Now, within a two-hour time period, this same counselor, Vaca, appeared at my cell door with a sinister smirk on his face suggesting that I could now appear before this ICC hearing “tomorrow,” Aug. 12, 2015.

Counselor Vaca was too enthusiastic for me to attend the earlier hearing, so I told Vaca, “I’ll stick to the original schedule date of Aug. 19, 2015,” instead of his suggested new schedule. This counselor was upset at me for sticking with the original ICC hearing date, which was very strange to me and it warranted me to reflect upon his previous misconduct of trying to manipulate and influence other California racial groups – Southern Mexican, White and Northern Mexican – to breach our Agreement to End Hostilities (AEH).

I was one of thousands held at Pelican Bay, and I don’t want another woman, man or child to be forced to suffer what I went through. We SCPC observed and suffered the cruel and devasta­ting harm caused by CDCr.

Vaca had personally tried to have a leading prisoner of each racial group to silence – assassinate – my voice of prisoner activism directed at CDCr and CCI (Teha­chapi) officials. These veteran prisoners did not fall for Vaca’s tactics of divide and conquer; they stayed true to our Agreement to End Hostilities.

Now, on Aug. 12, 2015, Hugo Pinell was set up by CDCr officials at New Folsom Prison and killed [by white prisoners]. CDCr delayed my scheduled hearing for over a month and during said time period, three special agents came to interview me about the murder of Mr. Pinell. These three special agents pulled me out of my Tehachapi Prison cage for an interview on Aug. 14, 2016, two days after the murder of Mr. Pinell.

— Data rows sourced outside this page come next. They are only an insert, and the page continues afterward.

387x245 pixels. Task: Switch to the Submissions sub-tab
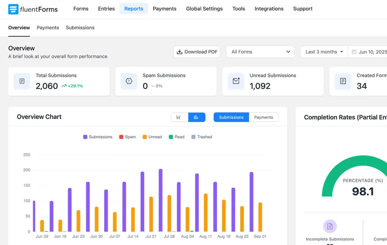[80, 28]
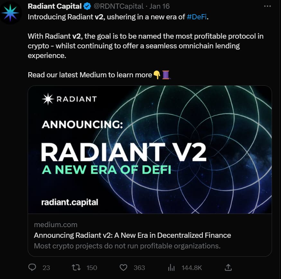This screenshot has width=281, height=279.
Task: Click the medium.com domain label
Action: click(56, 225)
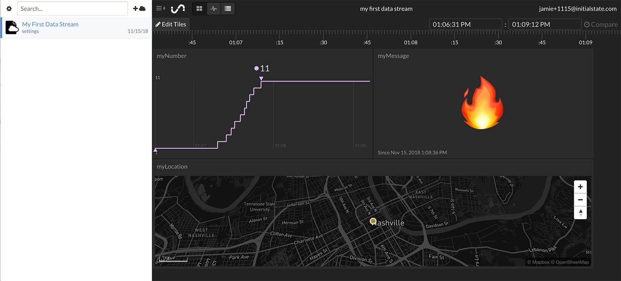This screenshot has height=281, width=621.
Task: Open the account settings gear
Action: pyautogui.click(x=9, y=9)

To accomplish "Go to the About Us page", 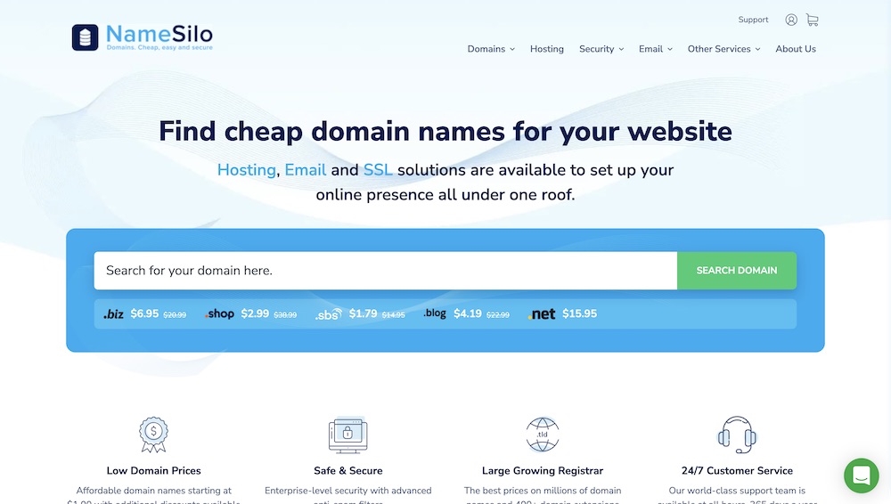I will pyautogui.click(x=796, y=49).

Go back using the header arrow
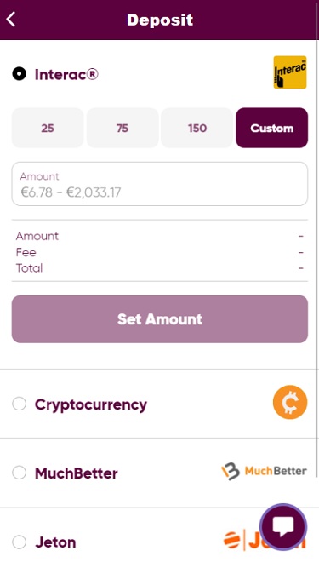coord(11,20)
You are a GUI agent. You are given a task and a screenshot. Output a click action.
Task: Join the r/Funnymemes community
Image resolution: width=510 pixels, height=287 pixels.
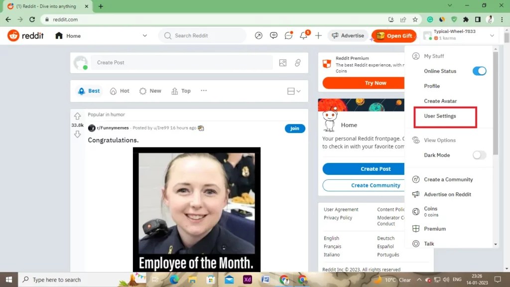click(x=294, y=128)
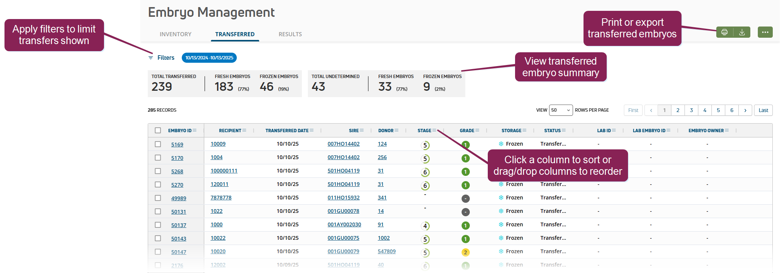Open the three-dot more options menu
Viewport: 781px width, 273px height.
point(765,32)
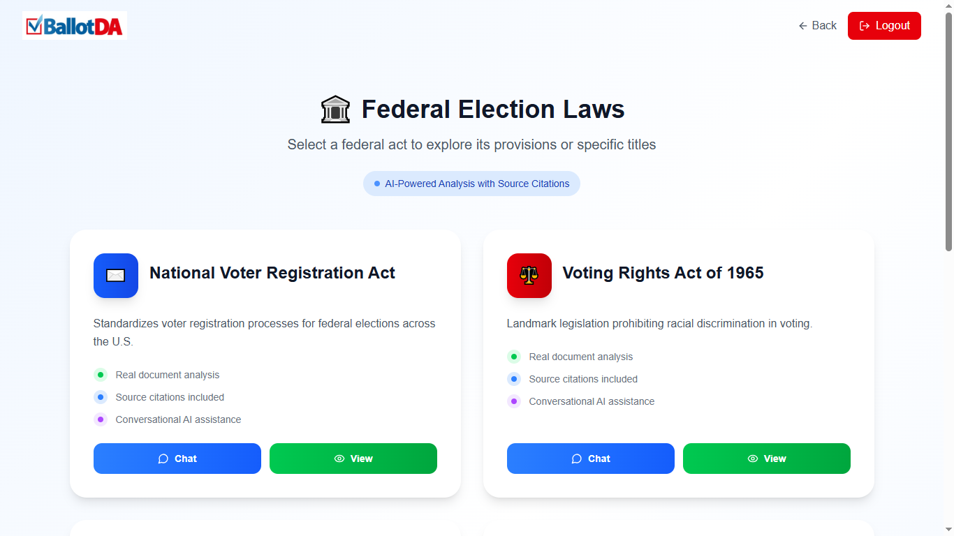Select the Voting Rights Act of 1965 heading
954x536 pixels.
click(663, 273)
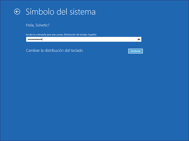This screenshot has height=141, width=189.
Task: Click on the masked password dots
Action: (35, 40)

These agents were dispatched by CDCr Secretary Jeffrey Beard and then Undersecretary Scott Kernan [now Secretary Kernan] to come and interview me and two other New Afrikan prisoners and others. The concern that was expressed to me was, how do I feel about the death of Mr. Pinell and would there be an all-out war between the two racial groups?

These are my thoughts in relation to Mr. Pinell’s assassination and my release to a general population: I had expressed to these three special agents, first and foremost, “Why did you all travel from another part of California to speak with me about a death that I have no facts on other than listening to the radio?” I told said agents, “I shall be engaging myself in pushing the Agreement to End Hostilities (AEH). Mr. Pinell would not want for us to enter into a war conflict, especially after we signed the AEH back on Aug. 12, 2012.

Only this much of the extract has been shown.